Here’s a nasty little progression currently at work that links the UK high street to the genocide in Darfur.
Your money goes into your Barclays bank account.
Barclays invests your money in a Chinese oil company.
The oil company works the Sudanese oil fields.
The Sudanese government takes its cut of the oil revenues.
The Sudanese government funds Janjaweed fighters committing atrocities in Darfur.
This really is the sinister underbelly of globalization, where activities in one part of the world have indirect, but still very real effects on the other side of the world. I’ve mentioned Barclays, but any number of companies, banks, pension funds and individual investors are implicated, even the Church of England. But we’re not powerless in the face of this complex financial conundrum. The Darfur Divestment campaign launched a couple of weeks ago, and I recommend checking it out at darfurdivestment.org It’s an initiative of the Aegis Trust, an anti-genocide group, and it calls for immediate targeted divestment for Darfur.
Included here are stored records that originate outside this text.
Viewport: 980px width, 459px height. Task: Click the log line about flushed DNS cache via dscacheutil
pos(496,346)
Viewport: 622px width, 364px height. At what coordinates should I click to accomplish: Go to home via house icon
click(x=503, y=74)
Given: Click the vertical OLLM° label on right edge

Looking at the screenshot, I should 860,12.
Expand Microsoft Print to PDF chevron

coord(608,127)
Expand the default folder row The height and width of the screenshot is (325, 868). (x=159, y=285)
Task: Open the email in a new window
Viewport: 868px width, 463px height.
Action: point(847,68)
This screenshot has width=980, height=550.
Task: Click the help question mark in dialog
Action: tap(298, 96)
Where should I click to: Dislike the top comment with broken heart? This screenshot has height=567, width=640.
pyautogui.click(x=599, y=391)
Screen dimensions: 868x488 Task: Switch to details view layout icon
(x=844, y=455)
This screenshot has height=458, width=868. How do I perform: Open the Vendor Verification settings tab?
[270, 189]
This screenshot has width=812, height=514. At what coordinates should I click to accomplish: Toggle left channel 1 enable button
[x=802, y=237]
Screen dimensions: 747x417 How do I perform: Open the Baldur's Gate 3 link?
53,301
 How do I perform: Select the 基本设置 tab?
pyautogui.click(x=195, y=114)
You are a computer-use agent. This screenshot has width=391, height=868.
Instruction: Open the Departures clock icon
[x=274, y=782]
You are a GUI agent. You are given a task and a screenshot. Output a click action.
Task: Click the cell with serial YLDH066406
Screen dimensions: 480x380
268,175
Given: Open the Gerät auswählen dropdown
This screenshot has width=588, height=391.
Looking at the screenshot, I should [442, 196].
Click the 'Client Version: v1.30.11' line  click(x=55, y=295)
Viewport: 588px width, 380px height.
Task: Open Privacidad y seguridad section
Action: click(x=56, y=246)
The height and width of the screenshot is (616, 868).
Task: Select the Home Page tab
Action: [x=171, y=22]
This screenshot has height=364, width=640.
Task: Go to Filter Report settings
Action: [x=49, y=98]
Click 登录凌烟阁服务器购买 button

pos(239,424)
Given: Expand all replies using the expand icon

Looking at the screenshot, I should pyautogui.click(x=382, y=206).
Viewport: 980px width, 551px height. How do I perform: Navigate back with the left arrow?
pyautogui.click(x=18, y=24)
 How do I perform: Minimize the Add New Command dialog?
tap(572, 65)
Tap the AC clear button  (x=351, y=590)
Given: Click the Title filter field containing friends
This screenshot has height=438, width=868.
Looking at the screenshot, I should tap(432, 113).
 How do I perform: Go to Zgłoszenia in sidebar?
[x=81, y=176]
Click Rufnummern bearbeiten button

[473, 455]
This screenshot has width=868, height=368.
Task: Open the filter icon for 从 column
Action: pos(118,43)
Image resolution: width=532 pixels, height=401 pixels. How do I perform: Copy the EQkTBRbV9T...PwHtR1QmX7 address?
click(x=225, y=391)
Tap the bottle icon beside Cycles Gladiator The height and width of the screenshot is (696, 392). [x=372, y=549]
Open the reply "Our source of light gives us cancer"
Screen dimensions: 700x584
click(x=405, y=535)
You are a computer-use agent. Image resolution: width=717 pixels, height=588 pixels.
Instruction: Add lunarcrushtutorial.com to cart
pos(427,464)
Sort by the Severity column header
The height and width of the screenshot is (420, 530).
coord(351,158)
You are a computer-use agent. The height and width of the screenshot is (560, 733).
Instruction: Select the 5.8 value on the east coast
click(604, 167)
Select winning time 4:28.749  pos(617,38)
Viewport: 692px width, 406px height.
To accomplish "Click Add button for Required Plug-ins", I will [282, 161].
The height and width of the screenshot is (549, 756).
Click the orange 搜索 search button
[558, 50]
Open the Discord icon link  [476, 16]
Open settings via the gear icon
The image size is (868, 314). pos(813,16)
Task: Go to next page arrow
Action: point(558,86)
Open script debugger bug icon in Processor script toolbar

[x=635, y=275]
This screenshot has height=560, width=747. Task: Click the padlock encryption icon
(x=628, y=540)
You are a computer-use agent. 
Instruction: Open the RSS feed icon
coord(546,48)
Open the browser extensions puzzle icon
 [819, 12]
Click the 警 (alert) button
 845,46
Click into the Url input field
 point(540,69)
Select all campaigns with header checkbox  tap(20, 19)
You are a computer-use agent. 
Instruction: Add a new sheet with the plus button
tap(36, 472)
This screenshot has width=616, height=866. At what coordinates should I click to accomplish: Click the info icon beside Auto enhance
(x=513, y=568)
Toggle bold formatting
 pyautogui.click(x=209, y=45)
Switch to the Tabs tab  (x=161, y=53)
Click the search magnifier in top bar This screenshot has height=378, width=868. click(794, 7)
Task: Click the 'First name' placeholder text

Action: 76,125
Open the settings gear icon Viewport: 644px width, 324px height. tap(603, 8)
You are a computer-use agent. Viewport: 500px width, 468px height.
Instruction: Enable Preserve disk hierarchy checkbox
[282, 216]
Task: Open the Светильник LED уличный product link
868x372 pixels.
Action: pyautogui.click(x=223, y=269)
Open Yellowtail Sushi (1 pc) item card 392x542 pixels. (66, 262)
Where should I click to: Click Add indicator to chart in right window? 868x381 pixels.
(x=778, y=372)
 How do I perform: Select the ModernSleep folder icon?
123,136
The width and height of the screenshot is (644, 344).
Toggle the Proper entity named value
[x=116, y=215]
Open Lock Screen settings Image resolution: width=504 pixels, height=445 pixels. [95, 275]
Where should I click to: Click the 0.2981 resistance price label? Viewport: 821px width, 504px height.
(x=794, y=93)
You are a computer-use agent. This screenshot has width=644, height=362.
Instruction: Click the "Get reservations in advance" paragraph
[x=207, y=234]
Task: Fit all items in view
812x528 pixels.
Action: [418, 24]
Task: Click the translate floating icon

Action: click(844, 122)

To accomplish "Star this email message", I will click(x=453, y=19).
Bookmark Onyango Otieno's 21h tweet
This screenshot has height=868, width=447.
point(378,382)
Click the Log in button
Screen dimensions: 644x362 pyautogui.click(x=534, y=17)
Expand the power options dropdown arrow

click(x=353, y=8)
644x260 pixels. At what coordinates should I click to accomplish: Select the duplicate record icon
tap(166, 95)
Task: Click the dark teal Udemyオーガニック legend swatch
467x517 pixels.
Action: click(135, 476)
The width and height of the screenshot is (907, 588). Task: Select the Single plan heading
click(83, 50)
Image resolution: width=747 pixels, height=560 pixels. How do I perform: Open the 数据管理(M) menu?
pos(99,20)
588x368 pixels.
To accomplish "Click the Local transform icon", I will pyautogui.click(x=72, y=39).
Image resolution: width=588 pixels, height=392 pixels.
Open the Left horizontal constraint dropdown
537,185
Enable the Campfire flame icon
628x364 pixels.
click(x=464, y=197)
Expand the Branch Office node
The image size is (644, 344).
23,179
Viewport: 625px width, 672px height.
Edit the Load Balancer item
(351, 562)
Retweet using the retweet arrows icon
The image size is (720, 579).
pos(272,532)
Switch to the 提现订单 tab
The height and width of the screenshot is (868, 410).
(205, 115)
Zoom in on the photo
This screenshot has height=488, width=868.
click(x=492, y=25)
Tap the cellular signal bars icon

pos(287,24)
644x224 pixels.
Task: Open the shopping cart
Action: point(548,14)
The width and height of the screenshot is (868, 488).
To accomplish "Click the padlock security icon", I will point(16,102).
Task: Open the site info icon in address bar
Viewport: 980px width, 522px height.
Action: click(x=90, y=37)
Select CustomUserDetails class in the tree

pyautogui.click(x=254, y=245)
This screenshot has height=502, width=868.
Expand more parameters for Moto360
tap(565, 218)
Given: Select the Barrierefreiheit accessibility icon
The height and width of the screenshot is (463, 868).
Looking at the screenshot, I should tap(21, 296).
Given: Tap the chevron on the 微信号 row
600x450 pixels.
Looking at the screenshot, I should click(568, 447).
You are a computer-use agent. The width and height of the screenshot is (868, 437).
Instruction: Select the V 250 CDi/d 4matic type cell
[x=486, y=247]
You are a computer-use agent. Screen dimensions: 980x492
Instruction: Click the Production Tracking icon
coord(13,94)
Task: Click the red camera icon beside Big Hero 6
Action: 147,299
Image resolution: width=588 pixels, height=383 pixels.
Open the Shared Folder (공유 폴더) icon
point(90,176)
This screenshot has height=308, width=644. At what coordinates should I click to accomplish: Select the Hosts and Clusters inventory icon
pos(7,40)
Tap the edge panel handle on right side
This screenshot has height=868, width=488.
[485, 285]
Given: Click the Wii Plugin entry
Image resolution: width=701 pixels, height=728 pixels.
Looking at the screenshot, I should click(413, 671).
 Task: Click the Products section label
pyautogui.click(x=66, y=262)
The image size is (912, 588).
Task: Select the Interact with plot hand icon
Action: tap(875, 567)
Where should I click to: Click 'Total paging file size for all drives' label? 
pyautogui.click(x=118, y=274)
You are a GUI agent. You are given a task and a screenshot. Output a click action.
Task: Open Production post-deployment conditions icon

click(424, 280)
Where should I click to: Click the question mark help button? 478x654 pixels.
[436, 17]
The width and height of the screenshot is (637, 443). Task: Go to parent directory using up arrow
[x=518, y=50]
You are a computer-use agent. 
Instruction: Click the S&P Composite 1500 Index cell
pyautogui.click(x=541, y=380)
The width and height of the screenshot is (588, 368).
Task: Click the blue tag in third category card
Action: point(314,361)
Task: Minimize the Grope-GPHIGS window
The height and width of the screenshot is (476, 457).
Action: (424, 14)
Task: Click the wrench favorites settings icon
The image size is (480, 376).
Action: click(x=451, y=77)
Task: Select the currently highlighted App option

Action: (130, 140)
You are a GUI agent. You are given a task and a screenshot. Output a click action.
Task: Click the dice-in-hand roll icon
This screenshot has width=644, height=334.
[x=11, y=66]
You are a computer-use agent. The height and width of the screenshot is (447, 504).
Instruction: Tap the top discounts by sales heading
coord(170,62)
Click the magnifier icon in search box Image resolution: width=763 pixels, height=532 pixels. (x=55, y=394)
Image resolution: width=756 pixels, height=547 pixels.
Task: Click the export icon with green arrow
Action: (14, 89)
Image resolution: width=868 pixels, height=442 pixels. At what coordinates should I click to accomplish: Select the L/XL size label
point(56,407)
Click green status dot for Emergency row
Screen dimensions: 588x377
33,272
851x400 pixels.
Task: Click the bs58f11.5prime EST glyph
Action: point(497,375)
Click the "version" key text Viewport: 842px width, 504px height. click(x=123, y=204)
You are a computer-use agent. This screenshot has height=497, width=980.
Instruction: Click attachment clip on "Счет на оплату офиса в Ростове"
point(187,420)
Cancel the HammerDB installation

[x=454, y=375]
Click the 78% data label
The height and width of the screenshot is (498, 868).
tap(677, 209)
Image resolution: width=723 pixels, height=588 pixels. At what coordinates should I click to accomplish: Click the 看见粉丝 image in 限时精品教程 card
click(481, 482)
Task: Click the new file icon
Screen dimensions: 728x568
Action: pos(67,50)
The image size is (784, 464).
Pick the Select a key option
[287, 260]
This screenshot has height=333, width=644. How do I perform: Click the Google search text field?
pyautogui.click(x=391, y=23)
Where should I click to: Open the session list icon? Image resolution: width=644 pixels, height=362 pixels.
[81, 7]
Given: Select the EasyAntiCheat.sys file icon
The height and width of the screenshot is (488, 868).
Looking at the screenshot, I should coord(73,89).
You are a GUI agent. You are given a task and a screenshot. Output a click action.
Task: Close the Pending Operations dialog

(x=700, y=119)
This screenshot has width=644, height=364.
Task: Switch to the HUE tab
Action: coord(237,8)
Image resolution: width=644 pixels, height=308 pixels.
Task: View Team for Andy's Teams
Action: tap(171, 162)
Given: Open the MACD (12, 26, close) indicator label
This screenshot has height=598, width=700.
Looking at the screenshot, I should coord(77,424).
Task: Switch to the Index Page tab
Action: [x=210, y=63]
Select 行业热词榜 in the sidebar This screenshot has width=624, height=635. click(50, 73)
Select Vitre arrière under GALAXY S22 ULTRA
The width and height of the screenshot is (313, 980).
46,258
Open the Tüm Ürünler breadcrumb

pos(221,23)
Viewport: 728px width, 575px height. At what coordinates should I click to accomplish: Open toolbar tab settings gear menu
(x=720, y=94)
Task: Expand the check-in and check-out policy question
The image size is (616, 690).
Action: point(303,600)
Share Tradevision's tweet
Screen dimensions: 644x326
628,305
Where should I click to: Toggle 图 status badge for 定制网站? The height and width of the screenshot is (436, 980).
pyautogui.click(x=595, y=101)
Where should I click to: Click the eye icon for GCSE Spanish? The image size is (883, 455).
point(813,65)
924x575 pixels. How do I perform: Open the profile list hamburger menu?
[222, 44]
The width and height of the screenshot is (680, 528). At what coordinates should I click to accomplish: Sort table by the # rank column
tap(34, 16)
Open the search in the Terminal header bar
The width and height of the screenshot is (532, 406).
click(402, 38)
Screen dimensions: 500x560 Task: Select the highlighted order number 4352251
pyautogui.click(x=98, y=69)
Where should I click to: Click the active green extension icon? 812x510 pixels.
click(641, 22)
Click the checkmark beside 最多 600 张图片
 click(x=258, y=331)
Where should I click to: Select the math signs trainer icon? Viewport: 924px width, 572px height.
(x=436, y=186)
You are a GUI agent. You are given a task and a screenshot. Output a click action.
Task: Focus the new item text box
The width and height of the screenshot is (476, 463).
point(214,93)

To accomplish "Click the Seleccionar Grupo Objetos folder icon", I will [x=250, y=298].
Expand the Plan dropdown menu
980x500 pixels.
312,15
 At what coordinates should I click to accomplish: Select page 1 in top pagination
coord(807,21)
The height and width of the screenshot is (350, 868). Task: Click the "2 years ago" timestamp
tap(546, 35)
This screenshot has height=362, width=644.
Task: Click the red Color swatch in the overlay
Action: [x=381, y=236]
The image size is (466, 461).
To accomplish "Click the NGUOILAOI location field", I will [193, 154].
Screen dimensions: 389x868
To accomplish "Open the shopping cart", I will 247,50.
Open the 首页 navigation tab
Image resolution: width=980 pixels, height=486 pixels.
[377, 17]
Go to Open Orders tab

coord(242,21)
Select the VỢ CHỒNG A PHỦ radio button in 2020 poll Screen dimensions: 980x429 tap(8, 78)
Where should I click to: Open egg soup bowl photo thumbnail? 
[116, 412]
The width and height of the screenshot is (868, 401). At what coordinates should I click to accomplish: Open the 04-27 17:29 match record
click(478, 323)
Targeted divestment is simply withdrawal of investment in support of a given cause. In this case it means pulling money out of companies that are paying revenues to the Sudanese government. This is mainly oil companies, as they provide 60% of the government’s funds. The campaign is careful not to target companies that are supporting agriculture or contributing usefully to the Sudanese people themselves. Like shareholder power mentioned before, divestment is another way of calling financial institutions to account. It’s a way of using money well, and demanding that ethics have a role in economic activity.